**本文抜粋:**
↓
不動産トピックス

【今週号の最終面特集】防災 広がる協力の輪

2021.11.08 12:19

進化する防災産業
災害大国を支える民間企業の防災製品裾野広がる
 災害大国と言われる日本。頻発する自然災害で防災意識が高まっている。自治体や教育機関、民間企業、様々な組織が防災に取り組んでいる今、ビルオーナーが備えておくべきポイントは何か。

自治体がリード 産学官の相乗効果
 災害への備えは多岐にわたる。備蓄品を揃える、緊急時の行動を事前に検討するといった単独の「自助」から、地域の助け合い「共助」や国や自治体による「公助」など様々だ。多くの企業ではBCP対策を構築し、また、地域貢献の一環で非常時には所有ビルを近隣の帰宅困難者に開放することを公表している大企業も多い。
 自治体が積極的に防災産業の育成に取り組んでいるケースもある。新潟県の「防災産業クラスター形成事業」は、2020年にスタートした新しい形のプロジェクトだ。2004年の新潟県中越地震や豪雨災害などを経験した新潟県は防災・減災ノウハウを蓄積しているが、従来は民間企業や研究団体、行政機関が個別に活動を行っていた背景がある。にいがた産業創造機構、長岡技術科学大学(技科大)や新潟大学の災害・復興科学研究所、中越防災安全推進機構など複数の組織がそれぞれのネットワークや豊富な知見・ノウハウなどの資源を生かし切れておらず、県全体としての情報発信力に欠けていた。「防災産業クラスター形成事業」では連携の体制を作り、プラットフォームを中心に産学官の相互作用・相乗効果を創出し、防災産業の拠点として発信力を強化する。1~2年目でネットワーク連携の推進母体を形成し、その後、ビジネスを生む環境づくりを目標に掲げる。
↑
**提示資料:**
↓
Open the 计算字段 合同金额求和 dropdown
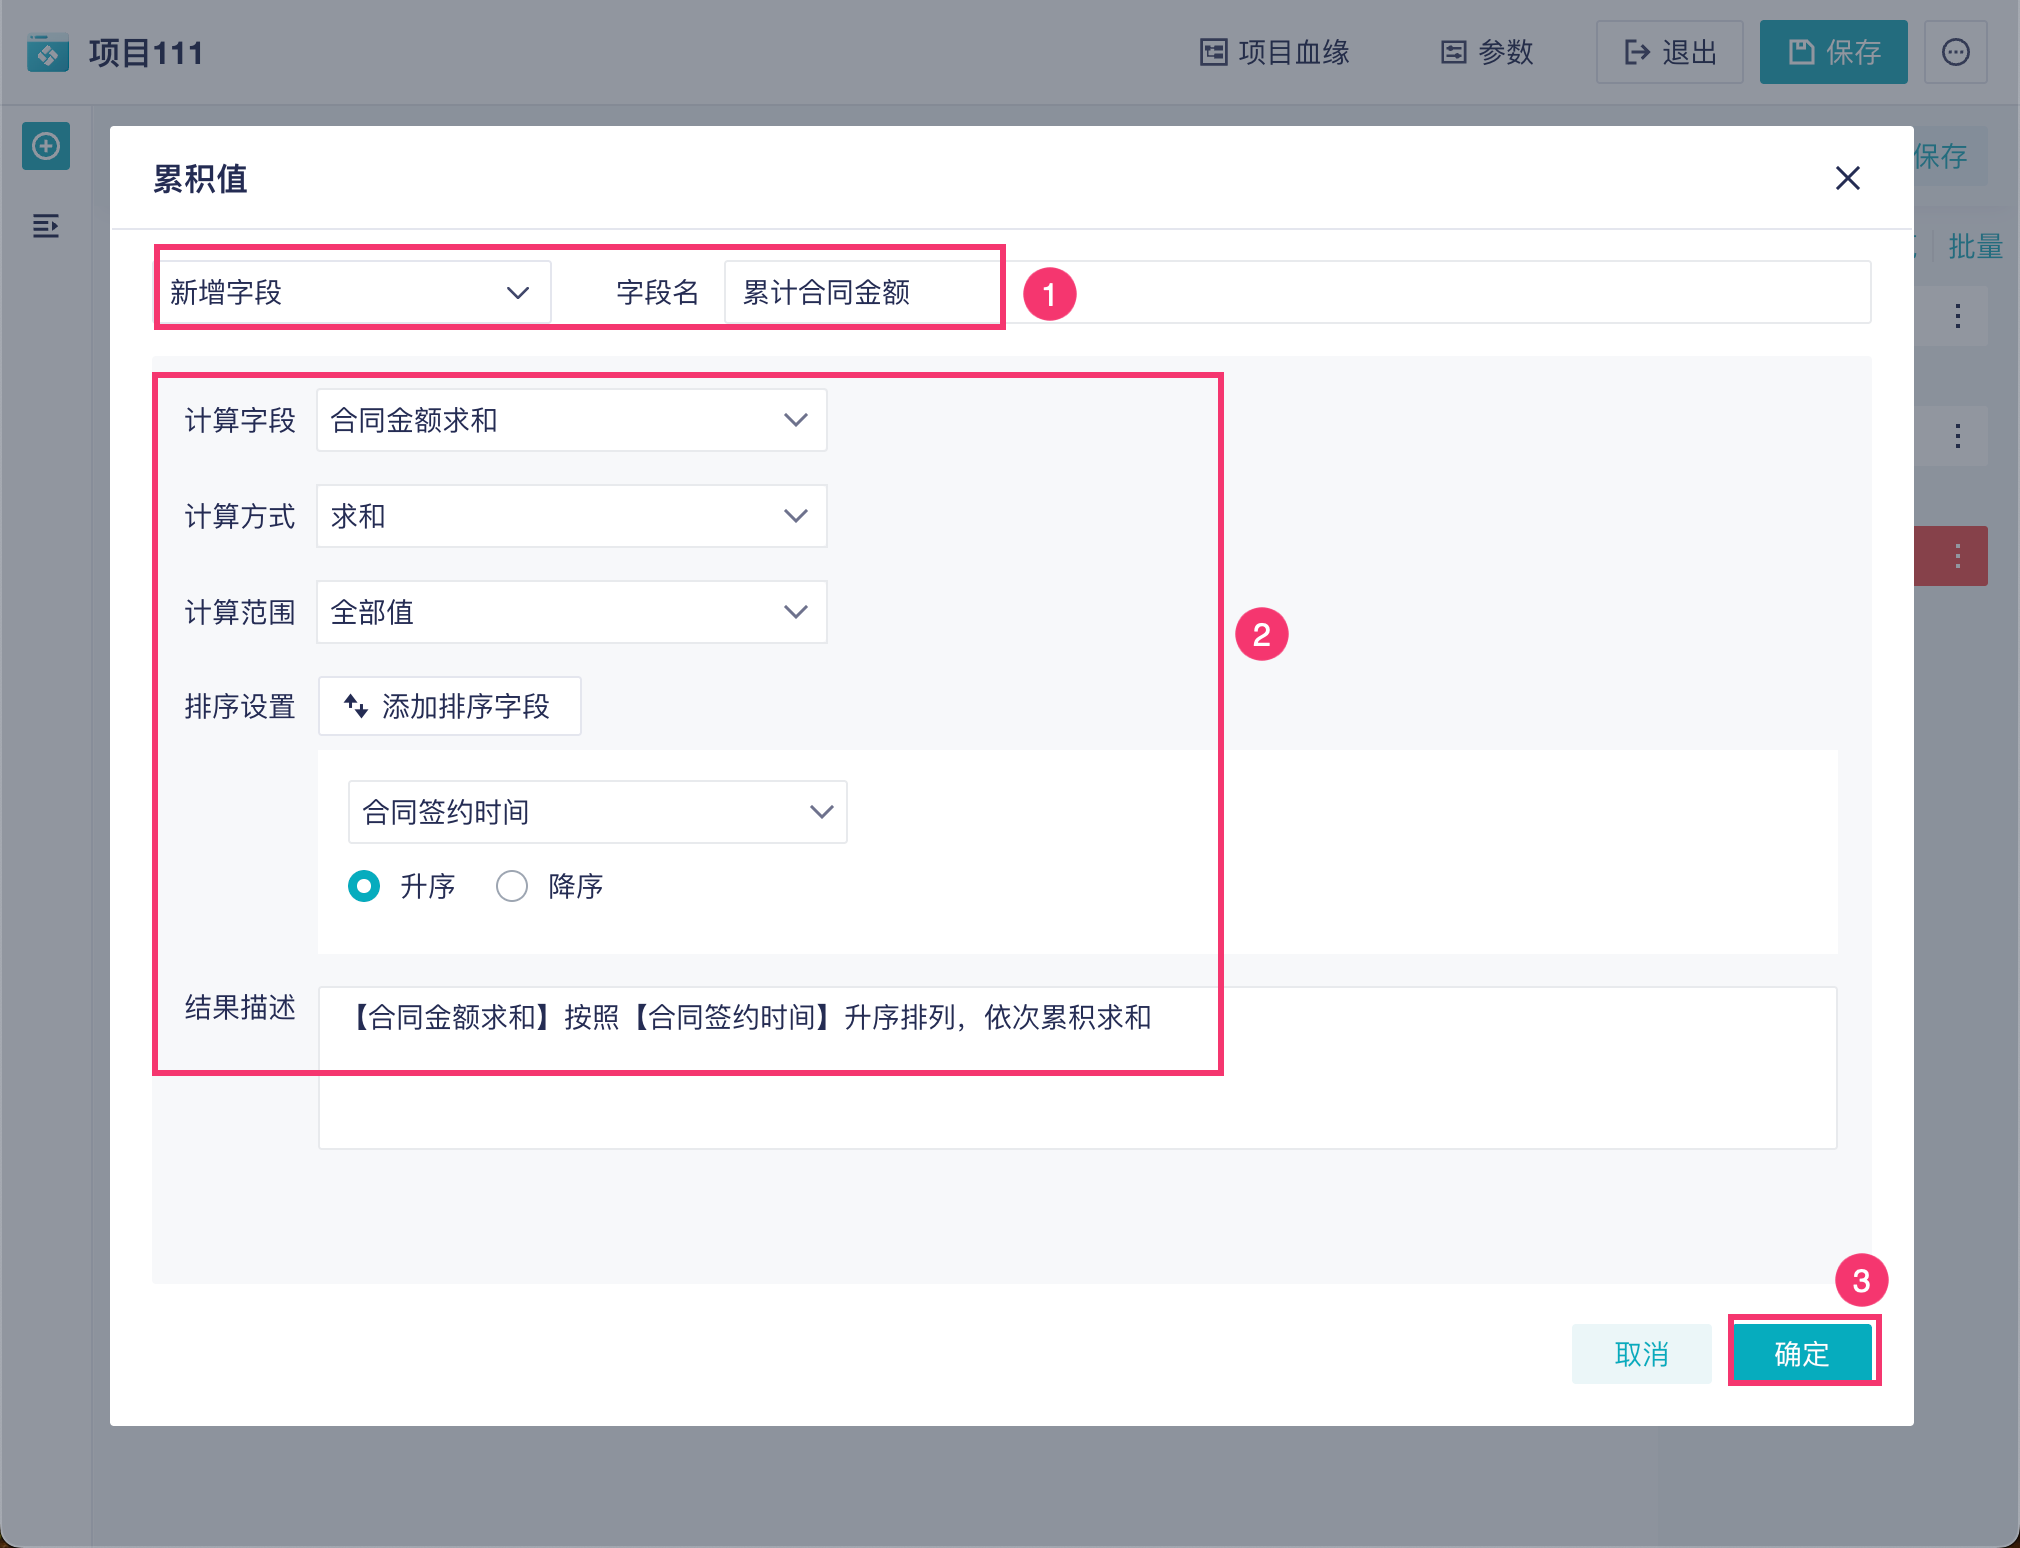Viewport: 2020px width, 1548px height. [571, 420]
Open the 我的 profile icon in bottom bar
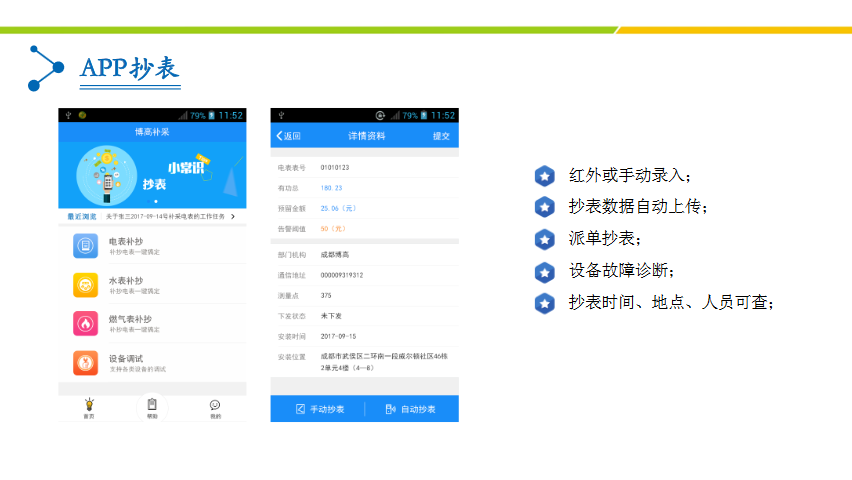This screenshot has width=852, height=480. point(215,407)
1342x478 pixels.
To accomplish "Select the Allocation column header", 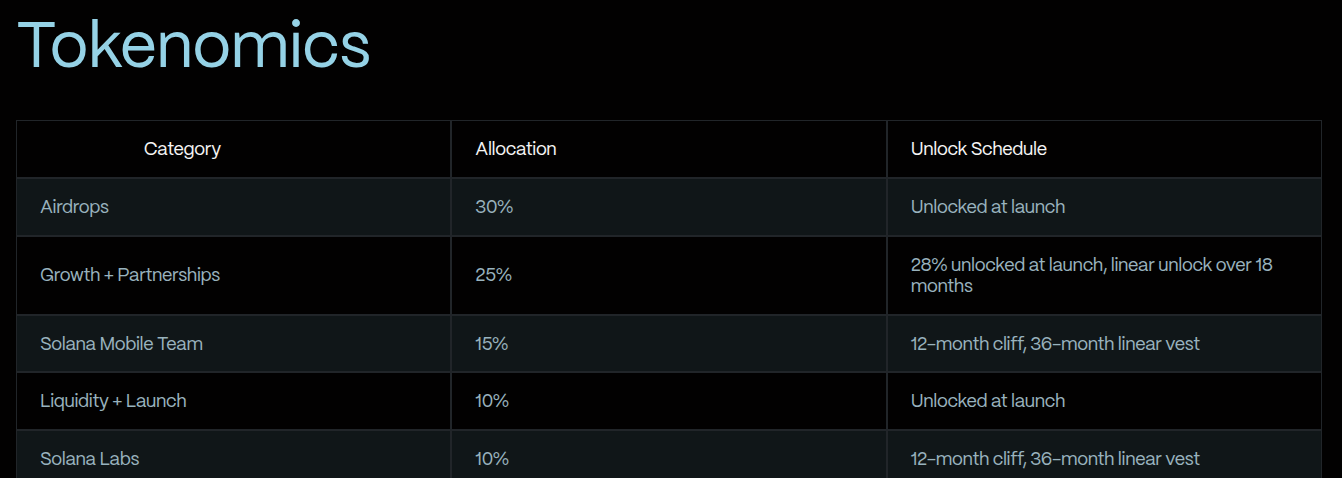I will click(x=516, y=149).
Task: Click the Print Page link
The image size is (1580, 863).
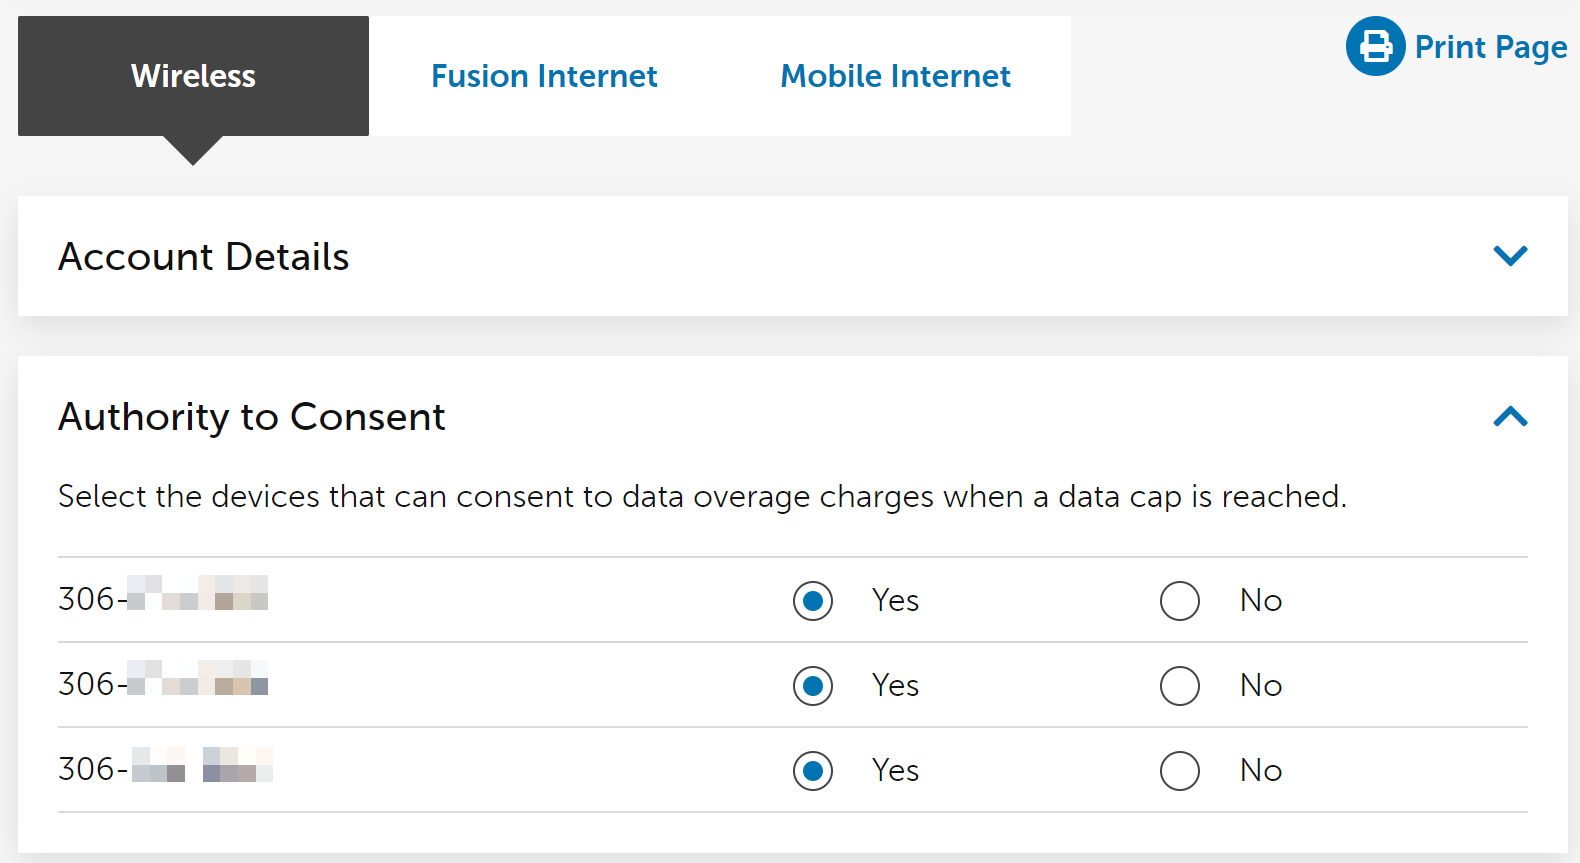Action: (1491, 46)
↑
**作業内容:**
• a. 防災産業の記事の「自治体がリード 産学官の相乗効果」から「む環境づくりを目標に掲げる。」までを、「プラットフォーム」を「共通基盤」に切り替えたうえで書き直してください。
• b. 防災産業の記事に基づき、次の問いに答えてください。
(i) 新潟県の「防災産業クラスター形成事業」は何年にスタートしましたか。
(ii) 地域の助け合いは、何と呼ばれていますか。
(iii) 同事業では、1~2年目に何を形成するとされていますか。

**回答一覧:**
• a.
自治体がリード 産学官の相乗効果
 災害への備えは多岐にわたる。備蓄品を揃える、緊急時の行動を事前に検討するといった単独の「自助」から、地域の助け合い「共助」や国や自治体による「公助」など様々だ。多くの企業ではBCP対策を構築し、また、地域貢献の一環で非常時には所有ビルを近隣の帰宅困難者に開放することを公表している大企業も多い。
 自治体が積極的に防災産業の育成に取り組んでいるケースもある。新潟県の「防災産業クラスター形成事業」は、2020年にスタートした新しい形のプロジェクトだ。2004年の新潟県中越地震や豪雨災害などを経験した新潟県は防災・減災ノウハウを蓄積しているが、従来は民間企業や研究団体、行政機関が個別に活動を行っていた背景がある。にいがた産業創造機構、長岡技術科学大学(技科大)や新潟大学の災害・復興科学研究所、中越防災安全推進機構など複数の組織がそれぞれのネットワークや豊富な知見・ノウハウなどの資源を生かし切れておらず、県全体としての情報発信力に欠けていた。「防災産業クラスター形成事業」では連携の体制を作り、共通基盤を中心に産学官の相互作用・相乗効果を創出し、防災産業の拠点として発信力を強化する。1~2年目でネットワーク連携の推進母体を形成し、その後、ビジネスを生む環境づくりを目標に掲げる。

• b.
(i) 2020年
(ii) 「共助」
(iii) ネットワーク連携の推進母体